As a foster parent, I’m always looking for movies, books, or shows with diverse heroes and cast members, mixed families, or foster and adoption themes to which my children can relate. I was excited to see that a remake of “Annie” was being made to tell the story from the perspective of a modern day foster child. But, when articles and reviews started surfacing questioning whether or not the movie was good for foster or adopted children to see, I became concerned.

Updated lyrics and statements mentioned in reviews such as “No one cares for you a smidge when you’re a foster kid” and “No one wants to adopt a teenager” give me pause because I certainly don’t want my foster (soon-to-be adopted) children hearing those messages.

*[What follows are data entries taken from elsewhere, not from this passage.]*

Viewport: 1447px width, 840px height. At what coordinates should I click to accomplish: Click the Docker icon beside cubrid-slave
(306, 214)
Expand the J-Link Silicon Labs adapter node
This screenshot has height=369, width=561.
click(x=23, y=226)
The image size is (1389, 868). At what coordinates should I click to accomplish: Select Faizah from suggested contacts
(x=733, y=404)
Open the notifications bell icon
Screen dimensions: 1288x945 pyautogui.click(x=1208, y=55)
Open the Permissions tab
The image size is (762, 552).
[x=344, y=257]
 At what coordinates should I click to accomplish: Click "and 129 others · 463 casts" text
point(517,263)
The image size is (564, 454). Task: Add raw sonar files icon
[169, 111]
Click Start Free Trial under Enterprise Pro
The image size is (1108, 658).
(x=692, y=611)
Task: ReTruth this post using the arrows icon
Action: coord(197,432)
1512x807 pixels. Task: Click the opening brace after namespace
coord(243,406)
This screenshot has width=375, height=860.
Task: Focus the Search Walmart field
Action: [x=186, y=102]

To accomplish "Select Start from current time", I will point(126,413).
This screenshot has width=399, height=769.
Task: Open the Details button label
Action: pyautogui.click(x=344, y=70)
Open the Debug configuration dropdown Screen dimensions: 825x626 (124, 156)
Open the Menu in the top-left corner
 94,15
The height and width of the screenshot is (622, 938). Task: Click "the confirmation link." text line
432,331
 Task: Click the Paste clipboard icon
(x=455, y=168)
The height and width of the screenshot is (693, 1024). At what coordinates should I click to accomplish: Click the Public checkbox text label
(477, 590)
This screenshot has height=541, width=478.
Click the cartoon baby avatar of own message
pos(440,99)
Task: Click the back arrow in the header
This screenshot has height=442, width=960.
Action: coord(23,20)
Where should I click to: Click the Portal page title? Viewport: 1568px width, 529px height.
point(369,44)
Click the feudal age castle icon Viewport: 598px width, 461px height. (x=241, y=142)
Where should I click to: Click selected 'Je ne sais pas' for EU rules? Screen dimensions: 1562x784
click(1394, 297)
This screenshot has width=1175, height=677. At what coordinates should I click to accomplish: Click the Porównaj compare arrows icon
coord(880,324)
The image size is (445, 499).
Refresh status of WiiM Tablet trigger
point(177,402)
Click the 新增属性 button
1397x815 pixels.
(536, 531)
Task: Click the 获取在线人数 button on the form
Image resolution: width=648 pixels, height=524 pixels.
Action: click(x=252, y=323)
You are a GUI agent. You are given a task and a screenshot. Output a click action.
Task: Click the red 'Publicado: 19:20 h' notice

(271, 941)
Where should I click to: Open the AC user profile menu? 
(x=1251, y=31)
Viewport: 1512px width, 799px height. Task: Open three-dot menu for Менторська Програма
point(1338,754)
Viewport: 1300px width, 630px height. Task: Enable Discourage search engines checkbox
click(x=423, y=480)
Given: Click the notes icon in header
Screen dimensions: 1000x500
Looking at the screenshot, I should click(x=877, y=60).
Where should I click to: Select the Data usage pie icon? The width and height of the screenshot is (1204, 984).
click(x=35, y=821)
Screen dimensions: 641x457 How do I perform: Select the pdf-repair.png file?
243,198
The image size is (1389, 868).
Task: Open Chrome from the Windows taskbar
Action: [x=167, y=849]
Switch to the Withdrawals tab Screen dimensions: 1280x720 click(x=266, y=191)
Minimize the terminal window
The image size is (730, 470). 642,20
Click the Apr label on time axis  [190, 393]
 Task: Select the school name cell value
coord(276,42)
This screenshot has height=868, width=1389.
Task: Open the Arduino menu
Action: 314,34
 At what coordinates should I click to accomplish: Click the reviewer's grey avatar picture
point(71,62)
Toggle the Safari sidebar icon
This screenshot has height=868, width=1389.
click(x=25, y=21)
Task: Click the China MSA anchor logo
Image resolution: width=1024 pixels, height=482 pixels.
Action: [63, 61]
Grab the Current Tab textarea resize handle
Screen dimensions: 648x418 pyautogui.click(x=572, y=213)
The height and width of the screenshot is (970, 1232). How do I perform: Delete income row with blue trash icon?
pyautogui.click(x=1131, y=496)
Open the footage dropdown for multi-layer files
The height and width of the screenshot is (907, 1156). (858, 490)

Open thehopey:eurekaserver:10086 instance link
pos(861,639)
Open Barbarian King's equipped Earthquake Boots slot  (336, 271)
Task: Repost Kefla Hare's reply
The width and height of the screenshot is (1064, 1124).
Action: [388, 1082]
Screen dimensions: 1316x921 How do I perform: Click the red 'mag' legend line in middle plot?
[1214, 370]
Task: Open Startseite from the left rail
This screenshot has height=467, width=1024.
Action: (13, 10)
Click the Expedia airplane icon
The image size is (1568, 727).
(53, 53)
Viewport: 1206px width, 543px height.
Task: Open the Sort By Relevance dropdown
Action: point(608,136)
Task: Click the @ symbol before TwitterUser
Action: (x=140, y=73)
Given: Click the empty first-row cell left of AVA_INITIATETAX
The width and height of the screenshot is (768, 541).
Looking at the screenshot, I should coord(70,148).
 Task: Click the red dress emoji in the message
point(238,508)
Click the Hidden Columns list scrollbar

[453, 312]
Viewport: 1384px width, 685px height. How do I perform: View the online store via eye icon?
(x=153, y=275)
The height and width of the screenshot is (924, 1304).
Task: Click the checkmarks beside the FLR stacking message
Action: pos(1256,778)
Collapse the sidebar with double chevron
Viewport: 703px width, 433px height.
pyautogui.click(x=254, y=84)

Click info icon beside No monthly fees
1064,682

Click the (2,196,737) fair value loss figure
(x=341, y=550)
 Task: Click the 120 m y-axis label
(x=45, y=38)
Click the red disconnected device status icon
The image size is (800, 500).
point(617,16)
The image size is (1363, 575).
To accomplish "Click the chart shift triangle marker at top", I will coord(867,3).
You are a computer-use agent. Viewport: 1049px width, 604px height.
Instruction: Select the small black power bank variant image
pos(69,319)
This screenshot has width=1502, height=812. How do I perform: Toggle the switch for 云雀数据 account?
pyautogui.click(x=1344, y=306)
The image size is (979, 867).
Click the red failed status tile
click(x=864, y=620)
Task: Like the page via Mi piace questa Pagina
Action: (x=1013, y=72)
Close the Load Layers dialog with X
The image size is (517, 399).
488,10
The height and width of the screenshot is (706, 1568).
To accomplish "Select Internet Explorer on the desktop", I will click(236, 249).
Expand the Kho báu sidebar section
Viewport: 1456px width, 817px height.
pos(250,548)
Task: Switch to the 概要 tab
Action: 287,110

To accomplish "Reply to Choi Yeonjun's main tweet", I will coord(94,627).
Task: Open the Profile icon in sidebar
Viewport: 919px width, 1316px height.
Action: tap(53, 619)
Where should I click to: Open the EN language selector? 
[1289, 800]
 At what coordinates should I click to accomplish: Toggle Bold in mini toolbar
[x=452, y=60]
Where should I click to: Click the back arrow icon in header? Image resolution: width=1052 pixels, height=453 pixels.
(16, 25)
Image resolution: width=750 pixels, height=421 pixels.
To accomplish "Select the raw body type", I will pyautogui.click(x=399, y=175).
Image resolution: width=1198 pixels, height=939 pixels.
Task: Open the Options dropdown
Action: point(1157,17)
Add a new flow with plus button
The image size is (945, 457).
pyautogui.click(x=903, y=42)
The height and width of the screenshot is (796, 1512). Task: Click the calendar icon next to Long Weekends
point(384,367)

A few days ago I had all but decided to avoid the remake when I read foster and adoptive mom Maralee Bradley’s post “Your Kids Need ‘Annie.’” Bradley gripped me with the following paragraph:

“So take your kids to see “Annie.” Don’t shelter them from the reality that there are foster kids in their own town. Let them sit for a bit in the understanding that not everybody has a home where they belong. Let them develop empathy. Let them wonder how they can help. You may very well be raising a future foster mom, a future adoptive dad, a potential lawyer or judge or caseworker or advocate for the needs of these kids. This can be part of a spark that lights a fire for them. Shelter them from being hurt by the tragedies in this world, but don’t shelter them from understanding that other kids haven’t had that kind of care and protection. Help them understand with compassion and love the realities of the world around them.”

This hit me hard because that was me – I was that kid who was made aware of foster kids around me at a young age and became impassioned to take action. But, I was hit harder by the flip side of her statement. She encourages parents not to shelter naïve children from this reality, but I was looking to shelter my all-too-aware children of these same realities.

We work at communicating openly about the experiences our children have faced, so we can aid in their healing. However, this made me realize that there are still some things I try to shelter them from. Things they’ve already experienced and lived through. Thoughts they may have had on their journey. It’s a strange after-the-fact mama bear mode that kicks in when your children have been exposed to heartbreak before you were in their life to protect them from it.

The fact still remains, though; they have already experienced it and they may have felt that no one cared for them as a foster child. They know those realities all too well. And while I will do everything in my power to ensure that those experiences and thoughts never repeat themselves, I can’t change the fact that something has to be done with the reality they have already lived.

I cannot shelter my children from their own story. As much as I wish I could take away their painful memories, they are there just the same. The choice then becomes to ignore the reality and keep them from situations where hard things are addressed, which can lead to repression of the feelings and issues that may result from trauma, or to empower them to take ownership of their story. I can allow them the space and safety to openly discuss those things and feel however they may feel about it at any given time. We can work to raise strong and confident survivors who are free to talk about their experiences. They may even become more aware of and sensitive to the suffering of others, because they have overcome their own struggles.

Whether or not those sad statements from “Annie” are completely true, many foster children do feel that way based on their experiences. I am not in a position to tell them they aren’t allowed to feel that, or that they can’t grieve parts of their story. However, I am in a position to provide my children the tools and opportunity to process their experiences and feelings, validate their right to feel what they do about those things, to ensure them of their place in our family, and be open to listen and discuss things in the world that may cause hard feelings to surface.

We will likely wait to see “Annie” when it is out of theaters, and when we do see it, we will ask our children what they think and feel about Annie’s story, what made them happy or sad, what it meant to them. We will also tell them what we think and feel about it, how no child should ever feel like no one cares about them, that those feelings are why we became foster parents, and how we are the luckiest parents in the world because we get to be included in their story.